◆ **GOAL**: Rewrite the rows starting at the line that contains "Describe the element at coordinates (196, 74)" and ending at the line that contains "on the last", putting "Identify" in place of "Describe" and leaving everything else unchanged.

--- Start EXTRACTED ENTRIES ---

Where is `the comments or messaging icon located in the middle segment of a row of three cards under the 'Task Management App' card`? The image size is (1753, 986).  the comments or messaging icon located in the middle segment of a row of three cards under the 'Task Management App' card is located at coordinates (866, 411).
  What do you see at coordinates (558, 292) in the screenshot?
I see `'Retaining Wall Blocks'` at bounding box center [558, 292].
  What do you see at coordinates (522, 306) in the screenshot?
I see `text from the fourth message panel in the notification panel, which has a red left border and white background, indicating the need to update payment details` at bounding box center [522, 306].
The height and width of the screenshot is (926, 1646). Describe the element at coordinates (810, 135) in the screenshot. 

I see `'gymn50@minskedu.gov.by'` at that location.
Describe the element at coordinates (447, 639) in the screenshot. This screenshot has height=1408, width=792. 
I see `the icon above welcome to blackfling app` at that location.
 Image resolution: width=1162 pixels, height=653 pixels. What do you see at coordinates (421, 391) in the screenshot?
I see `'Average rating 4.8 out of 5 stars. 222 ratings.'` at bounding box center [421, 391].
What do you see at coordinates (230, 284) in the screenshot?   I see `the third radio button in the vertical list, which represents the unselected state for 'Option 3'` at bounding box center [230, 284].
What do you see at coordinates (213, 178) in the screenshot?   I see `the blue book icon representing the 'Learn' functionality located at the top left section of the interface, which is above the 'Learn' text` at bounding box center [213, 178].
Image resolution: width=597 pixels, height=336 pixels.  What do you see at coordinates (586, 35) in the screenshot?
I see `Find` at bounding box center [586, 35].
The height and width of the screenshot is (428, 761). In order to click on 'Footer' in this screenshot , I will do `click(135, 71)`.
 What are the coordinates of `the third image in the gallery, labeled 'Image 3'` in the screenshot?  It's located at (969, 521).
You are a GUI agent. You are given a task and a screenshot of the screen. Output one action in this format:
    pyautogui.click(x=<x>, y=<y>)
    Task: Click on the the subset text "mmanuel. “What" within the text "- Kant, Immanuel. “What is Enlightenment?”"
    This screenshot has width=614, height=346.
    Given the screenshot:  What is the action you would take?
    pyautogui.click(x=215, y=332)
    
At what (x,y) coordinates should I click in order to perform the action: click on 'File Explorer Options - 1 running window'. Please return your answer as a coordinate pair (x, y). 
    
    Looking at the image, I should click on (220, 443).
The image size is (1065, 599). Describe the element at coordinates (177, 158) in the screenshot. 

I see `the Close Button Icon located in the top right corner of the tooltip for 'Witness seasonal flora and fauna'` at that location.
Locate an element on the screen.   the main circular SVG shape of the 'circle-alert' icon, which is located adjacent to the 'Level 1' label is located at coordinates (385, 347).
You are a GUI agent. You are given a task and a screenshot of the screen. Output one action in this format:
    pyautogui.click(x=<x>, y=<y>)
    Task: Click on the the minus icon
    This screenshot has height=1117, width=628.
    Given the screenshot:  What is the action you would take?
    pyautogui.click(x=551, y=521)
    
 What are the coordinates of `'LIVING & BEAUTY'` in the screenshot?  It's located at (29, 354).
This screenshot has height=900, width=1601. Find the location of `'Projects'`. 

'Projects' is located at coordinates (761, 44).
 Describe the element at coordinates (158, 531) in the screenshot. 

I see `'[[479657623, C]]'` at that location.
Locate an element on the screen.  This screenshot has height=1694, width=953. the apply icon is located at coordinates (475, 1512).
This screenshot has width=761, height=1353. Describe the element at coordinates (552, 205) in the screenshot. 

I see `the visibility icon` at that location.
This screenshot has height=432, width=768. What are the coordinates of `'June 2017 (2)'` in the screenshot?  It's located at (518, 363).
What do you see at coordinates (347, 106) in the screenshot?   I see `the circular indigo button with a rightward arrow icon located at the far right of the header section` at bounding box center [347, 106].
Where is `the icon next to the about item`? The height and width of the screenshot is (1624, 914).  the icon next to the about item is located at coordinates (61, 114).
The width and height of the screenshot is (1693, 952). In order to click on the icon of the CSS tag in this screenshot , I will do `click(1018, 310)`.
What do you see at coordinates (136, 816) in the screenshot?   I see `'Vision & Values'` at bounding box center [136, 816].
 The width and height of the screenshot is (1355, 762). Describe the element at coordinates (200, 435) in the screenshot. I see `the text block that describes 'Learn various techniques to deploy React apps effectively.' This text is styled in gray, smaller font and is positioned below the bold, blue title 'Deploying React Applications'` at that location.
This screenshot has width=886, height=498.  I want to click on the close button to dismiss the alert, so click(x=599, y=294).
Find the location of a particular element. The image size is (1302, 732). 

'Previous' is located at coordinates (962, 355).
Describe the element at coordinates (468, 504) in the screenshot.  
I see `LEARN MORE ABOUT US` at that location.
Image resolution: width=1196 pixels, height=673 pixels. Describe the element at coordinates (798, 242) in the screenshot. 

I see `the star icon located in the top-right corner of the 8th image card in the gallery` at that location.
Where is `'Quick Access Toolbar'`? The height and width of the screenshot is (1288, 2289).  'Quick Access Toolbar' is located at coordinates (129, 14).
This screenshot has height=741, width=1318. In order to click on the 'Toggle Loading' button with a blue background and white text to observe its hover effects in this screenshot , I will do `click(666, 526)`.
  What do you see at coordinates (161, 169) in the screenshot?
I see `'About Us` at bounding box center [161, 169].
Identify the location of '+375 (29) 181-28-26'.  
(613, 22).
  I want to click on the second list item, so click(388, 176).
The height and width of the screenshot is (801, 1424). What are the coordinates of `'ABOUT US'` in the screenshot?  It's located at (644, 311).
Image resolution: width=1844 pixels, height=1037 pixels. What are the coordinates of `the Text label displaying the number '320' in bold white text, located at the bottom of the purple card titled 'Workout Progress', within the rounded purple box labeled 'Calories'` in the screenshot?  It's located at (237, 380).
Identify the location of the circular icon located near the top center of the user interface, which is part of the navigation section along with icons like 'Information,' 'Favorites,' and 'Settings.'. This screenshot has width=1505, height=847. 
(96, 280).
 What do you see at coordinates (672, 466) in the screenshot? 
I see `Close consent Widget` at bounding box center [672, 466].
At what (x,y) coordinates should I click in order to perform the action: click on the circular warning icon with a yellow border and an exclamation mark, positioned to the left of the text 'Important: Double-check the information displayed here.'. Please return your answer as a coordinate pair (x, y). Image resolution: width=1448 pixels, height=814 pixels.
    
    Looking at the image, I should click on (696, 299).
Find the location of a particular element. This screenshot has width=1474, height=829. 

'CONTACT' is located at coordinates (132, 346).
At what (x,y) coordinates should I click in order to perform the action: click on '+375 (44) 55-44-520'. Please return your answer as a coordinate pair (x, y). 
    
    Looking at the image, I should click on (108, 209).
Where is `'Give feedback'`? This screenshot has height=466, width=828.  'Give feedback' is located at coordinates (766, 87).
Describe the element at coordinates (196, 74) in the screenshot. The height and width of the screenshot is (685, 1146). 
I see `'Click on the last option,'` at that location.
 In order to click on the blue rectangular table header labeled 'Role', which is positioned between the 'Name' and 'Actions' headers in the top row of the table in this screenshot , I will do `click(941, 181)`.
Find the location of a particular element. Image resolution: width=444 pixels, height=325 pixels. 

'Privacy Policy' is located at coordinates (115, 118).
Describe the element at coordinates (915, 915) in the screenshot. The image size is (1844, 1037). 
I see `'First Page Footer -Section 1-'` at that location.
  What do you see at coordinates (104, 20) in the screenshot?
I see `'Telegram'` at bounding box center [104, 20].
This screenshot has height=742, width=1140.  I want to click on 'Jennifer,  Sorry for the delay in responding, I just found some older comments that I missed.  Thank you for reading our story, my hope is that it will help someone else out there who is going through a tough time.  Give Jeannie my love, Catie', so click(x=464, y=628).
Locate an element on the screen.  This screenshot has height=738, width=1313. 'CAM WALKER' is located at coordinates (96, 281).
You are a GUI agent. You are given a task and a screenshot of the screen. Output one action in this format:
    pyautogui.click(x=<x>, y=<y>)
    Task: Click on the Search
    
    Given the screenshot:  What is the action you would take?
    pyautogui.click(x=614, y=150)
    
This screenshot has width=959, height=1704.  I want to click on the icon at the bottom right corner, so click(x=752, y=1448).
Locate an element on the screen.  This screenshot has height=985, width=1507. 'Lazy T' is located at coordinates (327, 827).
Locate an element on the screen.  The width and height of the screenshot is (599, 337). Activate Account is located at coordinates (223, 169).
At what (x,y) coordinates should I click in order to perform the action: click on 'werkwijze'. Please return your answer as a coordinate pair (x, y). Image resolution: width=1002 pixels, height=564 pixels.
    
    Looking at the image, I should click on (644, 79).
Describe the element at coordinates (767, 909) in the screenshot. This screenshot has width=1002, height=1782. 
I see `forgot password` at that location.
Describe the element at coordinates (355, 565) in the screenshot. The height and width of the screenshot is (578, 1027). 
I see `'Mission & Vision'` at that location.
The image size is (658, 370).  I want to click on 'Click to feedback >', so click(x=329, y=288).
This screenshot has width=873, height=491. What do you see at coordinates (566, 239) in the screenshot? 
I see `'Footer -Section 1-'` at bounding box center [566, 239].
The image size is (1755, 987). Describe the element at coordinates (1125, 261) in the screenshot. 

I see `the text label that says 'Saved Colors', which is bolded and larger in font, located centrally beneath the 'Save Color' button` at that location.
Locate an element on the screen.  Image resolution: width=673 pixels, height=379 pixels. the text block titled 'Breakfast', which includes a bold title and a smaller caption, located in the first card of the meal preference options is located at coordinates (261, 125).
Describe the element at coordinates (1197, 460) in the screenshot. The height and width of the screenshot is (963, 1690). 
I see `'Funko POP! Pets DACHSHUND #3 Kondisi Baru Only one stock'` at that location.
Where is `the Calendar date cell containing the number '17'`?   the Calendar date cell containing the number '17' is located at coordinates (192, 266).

--- End EXTRACTED ENTRIES ---

◆ **RESULT FOR THIS EXERCISE**:
Identify the element at coordinates (196, 74) in the screenshot. The height and width of the screenshot is (685, 1146). 
I see `'Click on the last option,'` at that location.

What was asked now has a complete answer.